Sunday, 11 October 2015

The Religion of the Rus – Germanic and/or Slavic Polytheists

Artist: Vsevolod Ivanov. Source:
In the early 10th century a devout Muslim diplomat was sent by the powerful Abbasid Caliph to teach the intricacies of Islam to a king of the Volga Bulghars, deep inside Russia, who had recently converted – possibly so he could enlist the help of the Caliphate in his struggles to defend his kingdom against the nearby Jewish Khazars. This Arab traveller is now commonly known as Ibn Fadlan and he has become famous for his account of the polytheistic peoples he encountered on his journey, especially the Turks and the Rus – both peoples would, respectively, become Islamic and Christian within a century or so of his account. The Rus were (most scholars believe) originally Vikings who, over a roughly 200 year period, assimilated with the Slavs of Russia and gave their name to that great nation. The 12th century Russian Primary Chronicle is the primary source for this assertion. We also have corroborating evidence from, inter alia, another Muslim called Ibn Rustah, a Persian scholar who authored an encyclopedia that was completed in 913 – his entry relating to the Rus is thought to derive from an anonymous source dating from the 860s, and in it he seems to suggest the Rus and the Slavs are distinct from each other when he writes:
“The Rus raid the Saqaliba [an Arabic term with multiple connotations, it can be used to specifically denote Slavs, or as a general term denoting northern Europeans], sailing in their ships until they come upon them. They take them captive and sell them in Khazarin and Bulkar [ie, to the Khazars and the Turks]. They have no cultivated fields and they live by pillaging the land of the Saqaliba.”*
Ibn Rustah then goes on to describe the Rus in a way that is entirely consistent with what we know of Vikings:
“They earn their living by trading in sable, grey squirrel and other furs. They sell them for silver coins which they set in belts and wear around their waists.

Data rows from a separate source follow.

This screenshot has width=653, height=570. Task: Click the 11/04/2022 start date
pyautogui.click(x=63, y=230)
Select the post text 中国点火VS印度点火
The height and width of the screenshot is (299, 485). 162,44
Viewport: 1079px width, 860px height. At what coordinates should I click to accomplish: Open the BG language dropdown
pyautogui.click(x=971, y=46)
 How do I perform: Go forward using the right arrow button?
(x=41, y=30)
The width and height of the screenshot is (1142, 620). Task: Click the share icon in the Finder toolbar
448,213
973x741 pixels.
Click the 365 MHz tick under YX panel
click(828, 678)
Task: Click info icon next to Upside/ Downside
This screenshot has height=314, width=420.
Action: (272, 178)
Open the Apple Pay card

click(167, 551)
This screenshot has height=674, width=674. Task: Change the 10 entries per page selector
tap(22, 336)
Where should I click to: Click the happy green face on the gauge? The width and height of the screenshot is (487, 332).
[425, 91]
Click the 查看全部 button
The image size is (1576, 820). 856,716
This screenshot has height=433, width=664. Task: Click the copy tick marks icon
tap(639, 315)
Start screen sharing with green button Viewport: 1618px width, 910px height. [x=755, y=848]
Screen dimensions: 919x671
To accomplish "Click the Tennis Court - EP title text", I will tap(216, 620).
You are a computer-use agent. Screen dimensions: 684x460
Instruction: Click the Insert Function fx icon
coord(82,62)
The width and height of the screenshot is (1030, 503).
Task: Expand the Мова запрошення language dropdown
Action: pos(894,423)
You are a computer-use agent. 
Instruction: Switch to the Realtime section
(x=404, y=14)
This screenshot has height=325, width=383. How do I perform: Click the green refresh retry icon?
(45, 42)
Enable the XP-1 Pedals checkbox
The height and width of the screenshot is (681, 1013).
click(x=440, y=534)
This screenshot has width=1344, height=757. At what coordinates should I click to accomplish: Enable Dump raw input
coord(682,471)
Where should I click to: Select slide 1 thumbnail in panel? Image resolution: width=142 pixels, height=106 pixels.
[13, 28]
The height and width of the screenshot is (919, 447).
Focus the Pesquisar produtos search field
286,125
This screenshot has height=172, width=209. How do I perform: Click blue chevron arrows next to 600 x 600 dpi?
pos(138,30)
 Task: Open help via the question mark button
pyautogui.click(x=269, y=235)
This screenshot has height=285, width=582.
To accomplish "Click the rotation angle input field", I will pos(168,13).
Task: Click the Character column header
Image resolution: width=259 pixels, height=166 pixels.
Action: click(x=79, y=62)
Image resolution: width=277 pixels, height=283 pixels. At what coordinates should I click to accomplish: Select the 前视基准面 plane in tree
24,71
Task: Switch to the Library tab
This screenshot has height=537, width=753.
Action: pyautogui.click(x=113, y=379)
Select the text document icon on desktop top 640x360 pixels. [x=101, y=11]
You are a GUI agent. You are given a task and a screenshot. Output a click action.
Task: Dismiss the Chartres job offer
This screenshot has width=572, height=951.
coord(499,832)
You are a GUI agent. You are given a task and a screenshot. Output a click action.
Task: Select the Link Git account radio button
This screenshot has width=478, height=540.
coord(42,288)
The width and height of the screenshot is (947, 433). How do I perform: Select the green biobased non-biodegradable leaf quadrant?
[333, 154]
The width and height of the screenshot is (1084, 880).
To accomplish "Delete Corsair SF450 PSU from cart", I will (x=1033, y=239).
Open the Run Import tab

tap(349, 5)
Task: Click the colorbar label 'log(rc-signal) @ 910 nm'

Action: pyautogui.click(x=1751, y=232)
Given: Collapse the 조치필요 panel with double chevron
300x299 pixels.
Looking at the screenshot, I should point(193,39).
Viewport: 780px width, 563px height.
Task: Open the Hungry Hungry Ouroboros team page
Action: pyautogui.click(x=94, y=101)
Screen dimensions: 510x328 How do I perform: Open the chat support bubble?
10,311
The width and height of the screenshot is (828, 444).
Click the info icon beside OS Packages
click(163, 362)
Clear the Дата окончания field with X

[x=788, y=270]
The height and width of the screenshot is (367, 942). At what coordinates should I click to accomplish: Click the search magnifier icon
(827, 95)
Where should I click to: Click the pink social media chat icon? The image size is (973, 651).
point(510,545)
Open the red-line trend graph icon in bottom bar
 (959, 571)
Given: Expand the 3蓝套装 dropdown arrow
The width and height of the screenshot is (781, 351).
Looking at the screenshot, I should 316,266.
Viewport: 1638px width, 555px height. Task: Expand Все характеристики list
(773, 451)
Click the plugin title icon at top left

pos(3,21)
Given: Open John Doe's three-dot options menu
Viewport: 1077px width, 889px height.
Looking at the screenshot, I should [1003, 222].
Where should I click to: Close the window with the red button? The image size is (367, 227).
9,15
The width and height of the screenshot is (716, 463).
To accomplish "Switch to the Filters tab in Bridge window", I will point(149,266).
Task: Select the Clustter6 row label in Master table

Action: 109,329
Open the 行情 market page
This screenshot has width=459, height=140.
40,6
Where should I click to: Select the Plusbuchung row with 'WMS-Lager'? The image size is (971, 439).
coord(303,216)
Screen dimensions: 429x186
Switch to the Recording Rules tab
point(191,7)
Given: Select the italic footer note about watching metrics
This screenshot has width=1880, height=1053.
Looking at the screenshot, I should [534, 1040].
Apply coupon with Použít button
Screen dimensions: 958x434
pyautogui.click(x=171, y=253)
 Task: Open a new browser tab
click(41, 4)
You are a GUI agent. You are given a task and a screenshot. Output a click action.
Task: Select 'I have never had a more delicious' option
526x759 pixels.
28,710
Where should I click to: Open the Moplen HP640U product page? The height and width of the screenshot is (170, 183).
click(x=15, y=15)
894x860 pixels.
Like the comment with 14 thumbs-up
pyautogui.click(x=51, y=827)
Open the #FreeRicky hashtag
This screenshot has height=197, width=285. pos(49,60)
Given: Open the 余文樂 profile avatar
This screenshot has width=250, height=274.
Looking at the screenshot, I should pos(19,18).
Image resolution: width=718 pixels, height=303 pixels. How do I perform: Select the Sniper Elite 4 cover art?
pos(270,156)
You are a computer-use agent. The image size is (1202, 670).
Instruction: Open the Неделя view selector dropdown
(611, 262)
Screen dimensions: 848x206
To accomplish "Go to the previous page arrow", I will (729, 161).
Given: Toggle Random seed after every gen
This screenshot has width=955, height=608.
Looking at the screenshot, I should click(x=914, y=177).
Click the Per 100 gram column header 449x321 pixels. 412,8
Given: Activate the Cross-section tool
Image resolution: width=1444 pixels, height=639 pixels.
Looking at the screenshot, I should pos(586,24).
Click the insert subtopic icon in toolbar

… The men wear gold bracelets. They treat their slaves well and dress them suitably, because for them they are an article of trade … 
If one of them has a quarrel with another, it is referred to the ruler, who settles it as he sees fit. If they do not agree with his settlement, he orders the difference to be settled by single combat …
They have great stamina and endurance. They never quit the battlefield without having slaughtered their enemy. They take the women and enslave them. They are remarkable for their size, their physique and their bravery. They fight best on shipboard, not on horseback [ibid at 126-127].”